Task description
Could you give every record again, exactly as it reads?

Dataset Block Start

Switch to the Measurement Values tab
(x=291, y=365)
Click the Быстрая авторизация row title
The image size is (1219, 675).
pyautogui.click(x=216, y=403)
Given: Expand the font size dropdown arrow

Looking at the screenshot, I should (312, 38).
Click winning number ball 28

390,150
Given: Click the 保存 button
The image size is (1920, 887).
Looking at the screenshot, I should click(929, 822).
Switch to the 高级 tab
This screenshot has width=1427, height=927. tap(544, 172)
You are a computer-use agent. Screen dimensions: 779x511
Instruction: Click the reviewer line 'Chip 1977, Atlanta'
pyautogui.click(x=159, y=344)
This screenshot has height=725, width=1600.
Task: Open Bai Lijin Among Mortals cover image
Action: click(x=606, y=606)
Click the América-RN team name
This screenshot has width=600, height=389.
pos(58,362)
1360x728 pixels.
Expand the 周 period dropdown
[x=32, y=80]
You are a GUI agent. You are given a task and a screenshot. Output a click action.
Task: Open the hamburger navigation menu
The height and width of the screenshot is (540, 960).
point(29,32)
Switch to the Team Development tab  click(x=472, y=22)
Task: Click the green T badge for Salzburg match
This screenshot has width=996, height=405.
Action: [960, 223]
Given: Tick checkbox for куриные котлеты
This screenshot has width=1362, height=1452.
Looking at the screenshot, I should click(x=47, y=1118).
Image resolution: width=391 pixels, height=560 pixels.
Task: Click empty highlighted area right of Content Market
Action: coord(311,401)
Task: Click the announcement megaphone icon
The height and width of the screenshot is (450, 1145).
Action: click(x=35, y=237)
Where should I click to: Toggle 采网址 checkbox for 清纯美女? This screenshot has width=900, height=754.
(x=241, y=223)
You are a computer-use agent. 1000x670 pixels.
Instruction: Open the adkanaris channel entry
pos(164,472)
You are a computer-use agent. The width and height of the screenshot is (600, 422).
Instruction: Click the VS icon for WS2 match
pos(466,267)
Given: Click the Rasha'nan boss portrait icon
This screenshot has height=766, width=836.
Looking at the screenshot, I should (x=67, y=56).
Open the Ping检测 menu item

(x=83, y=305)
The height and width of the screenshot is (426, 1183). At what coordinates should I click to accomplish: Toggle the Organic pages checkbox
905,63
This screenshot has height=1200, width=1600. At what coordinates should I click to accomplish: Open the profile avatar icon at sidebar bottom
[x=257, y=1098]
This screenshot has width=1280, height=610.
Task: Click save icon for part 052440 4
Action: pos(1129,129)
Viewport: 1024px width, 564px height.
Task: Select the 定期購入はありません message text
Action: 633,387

Dataset Block End

Response to this exercise
Switch to the Measurement Values tab
(x=291, y=365)
Click the Быстрая авторизация row title
The image size is (1219, 675).
pyautogui.click(x=216, y=403)
Given: Expand the font size dropdown arrow

Looking at the screenshot, I should (312, 38).
Click winning number ball 28

390,150
Given: Click the 保存 button
The image size is (1920, 887).
Looking at the screenshot, I should click(929, 822).
Switch to the 高级 tab
This screenshot has width=1427, height=927. tap(544, 172)
You are a computer-use agent. Screen dimensions: 779x511
Instruction: Click the reviewer line 'Chip 1977, Atlanta'
pyautogui.click(x=159, y=344)
This screenshot has height=725, width=1600.
Task: Open Bai Lijin Among Mortals cover image
Action: click(x=606, y=606)
Click the América-RN team name
This screenshot has width=600, height=389.
pos(58,362)
1360x728 pixels.
Expand the 周 period dropdown
[x=32, y=80]
You are a GUI agent. You are given a task and a screenshot. Output a click action.
Task: Open the hamburger navigation menu
The height and width of the screenshot is (540, 960).
point(29,32)
Switch to the Team Development tab  click(x=472, y=22)
Task: Click the green T badge for Salzburg match
This screenshot has width=996, height=405.
Action: [960, 223]
Given: Tick checkbox for куриные котлеты
This screenshot has width=1362, height=1452.
Looking at the screenshot, I should click(x=47, y=1118).
Image resolution: width=391 pixels, height=560 pixels.
Task: Click empty highlighted area right of Content Market
Action: coord(311,401)
Task: Click the announcement megaphone icon
The height and width of the screenshot is (450, 1145).
Action: click(x=35, y=237)
Where should I click to: Toggle 采网址 checkbox for 清纯美女? This screenshot has width=900, height=754.
(x=241, y=223)
You are a computer-use agent. 1000x670 pixels.
Instruction: Open the adkanaris channel entry
pos(164,472)
You are a computer-use agent. The width and height of the screenshot is (600, 422).
Instruction: Click the VS icon for WS2 match
pos(466,267)
Given: Click the Rasha'nan boss portrait icon
This screenshot has height=766, width=836.
Looking at the screenshot, I should (x=67, y=56).
Open the Ping检测 menu item

(x=83, y=305)
The height and width of the screenshot is (426, 1183). At what coordinates should I click to accomplish: Toggle the Organic pages checkbox
905,63
This screenshot has height=1200, width=1600. At what coordinates should I click to accomplish: Open the profile avatar icon at sidebar bottom
[x=257, y=1098]
This screenshot has width=1280, height=610.
Task: Click save icon for part 052440 4
Action: pos(1129,129)
Viewport: 1024px width, 564px height.
Task: Select the 定期購入はありません message text
Action: 633,387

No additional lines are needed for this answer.